Trump y el “Destino Manifiesto”

Xavier Díez de Urdanivia

El 23 de diciembre de 1823, durante su séptimo mensaje anual al Congreso de los Estados Unidos de América, James Monroe fijó los términos de la doctrina que hoy se conoce con su nombre y que es común sintetizar en una frase: "América para los americanos".

Aunque esa "América" era todavía el continente y no los Estados Unidos -como en estos días se pretende que sea- el mensaje implicaba, bajo un manto de aparente y fraternal solidaridad, el reclamo de que el de hermano mayor entre los nuevos países de América era un papel que los Estados Unidos asumían para sí y que estaban dispuestos a imponer esa posición y defenderla a toda costa.

La postura de Monroe pudo no haber sido más que simplemente anecdótica si no hubiera sido porque trascendió hacia la formación de la más extendida y elaborada doctrina del "destino manifiesto", que se arraigó fuertemente en el pensamiento y la acción de la política exterior de los Estados Unidos, que a partir de entonces se auto designó "gran guardián de las libertades y la democracia", como designio basado en una doctrina que, desde ese lejano inicio del siglo 19, expresa una filosofía que abarca el quehacer histórico estadounidense como un todo y es la impulsora básica de la vida y la cultura estadounidenses, especialmente en lo que hace al quehacer político y diplomático.

La frase que identifica a esta ideología fue acuñada por John L. O'Sullivan, en 1845, como un intento de explicar los afanes expansivos de los Estados Unidos y justificar su reclamo de nuevos territorios.

Para justificar esa pretensión se han expuesto razones que quieren convencer de que, en una suerte de sino predeterminado, es carga del hombre blanco conquistar y cristianizar la tierra, aunque en realidad lo que se busca es encubrir el más mundano propósito de la apropiación de riquezas, tierras y poderes que no les correspondían.

La esencia del impulso proveniente del destino manifiesto permanece inmutable, aunque sus modos de significación han mudado conforme cambia la circunstancia.

La primera guerra mundial abrió un capítulo nuevo para la expansión de los Estados Unidos, que hasta entonces habían permanecido concentrados en el continente americano, y dio cabida a una irrupción sin precedentes en la esfera mundial, en la primera incursión militar trasatlántica de ellos, misma que fue, además, inédita en su magnitud y en sus perspectivas.

Vino luego la segunda, cuyo final dio lugar a lo que se llamado el "corolario Roosevelt" de la doctrina del "destino manifiesto", que fue más allá de los linderos de la mera vigilancia continental por medios militares, para convertirse en una apetencia de salvaguarda ya no sólo continental ni meramente militar, sino global y abarcando todo aspecto económico.

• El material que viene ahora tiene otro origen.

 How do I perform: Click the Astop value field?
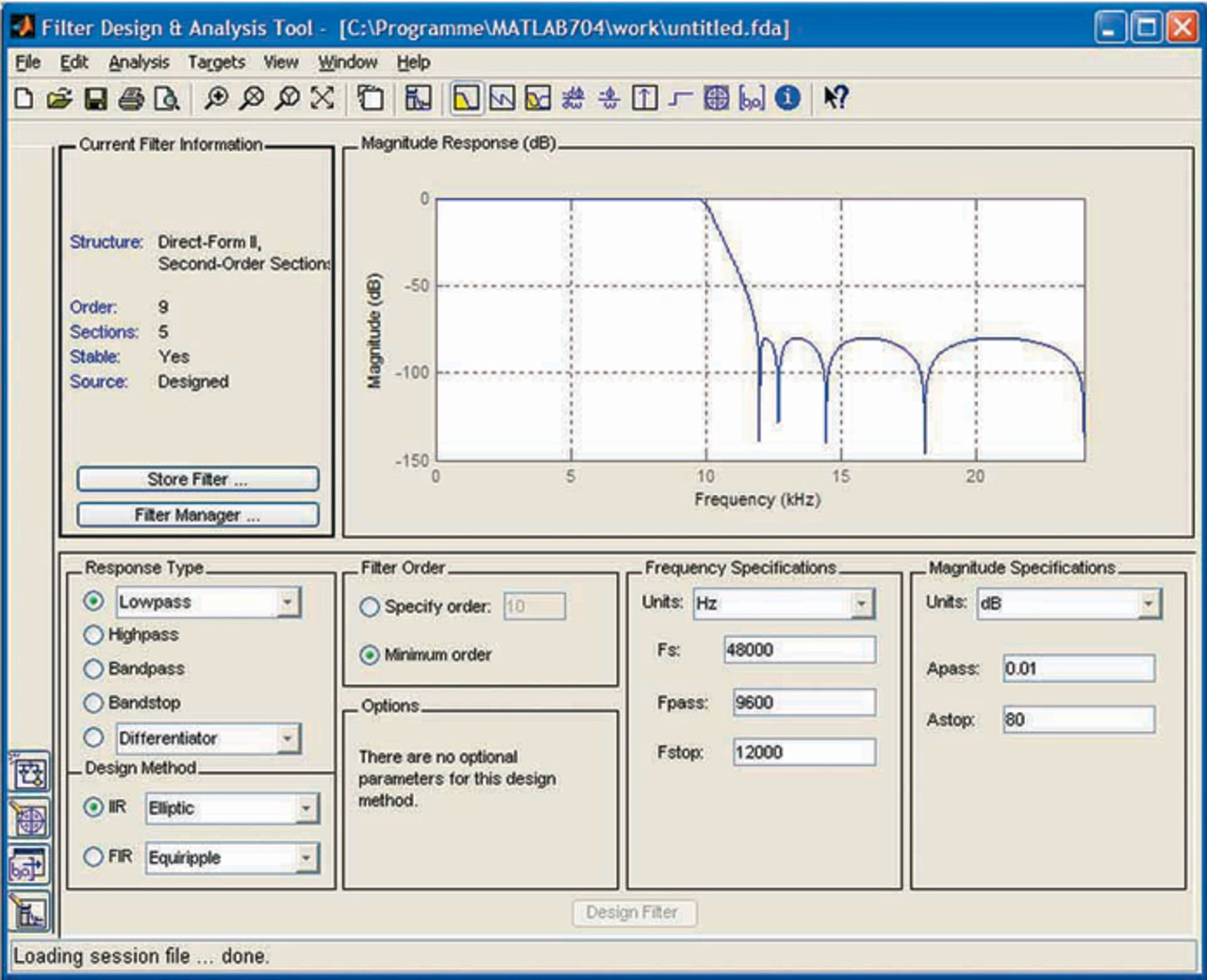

Después, todavía fresca en la memoria, vino la "guerra preventiva" de G. W. Bush, que fue declarada contra un enemigo difuso e impersonal, el "terrorismo", facilitando las cosas para actuar como el gran decisor de las cosas del mundo, en línea con la misma doctrina.

Hoy, el enemigo elegido es la migración, pero no cualquiera, sino la de los "bárbaros del sur", esos que, sin distinción ni excepciones, son portadores -según quien sin clemencia ni recato los combate- de las más indeseables prácticas, porque son criminales irredentos que contaminan a la sociedad estadounidense y ponen en riesgo su seguridad.

Las políticas públicas determinadas por el actual Presidente de los Estados Unidos en materia de migración y comercio, principalmente, se siguen basando en esa vieja tradición que considera, en la más pura expresión discriminatoria, que son superiores a cualquier otro aquellos que son "wasp", blancos, anglosajones y protestantes.

Lo peor del caso es que, habiendo nacido la idea para proteger a los países de América, hoy que hasta el nombre ha sido expropiado al continente, sean sus habitantes quienes sufran las consecuencias.

El mundo entero se rebeló contra la separación de familias y la reclusión inhumana de menores. Tiene que hacerlo con más energía.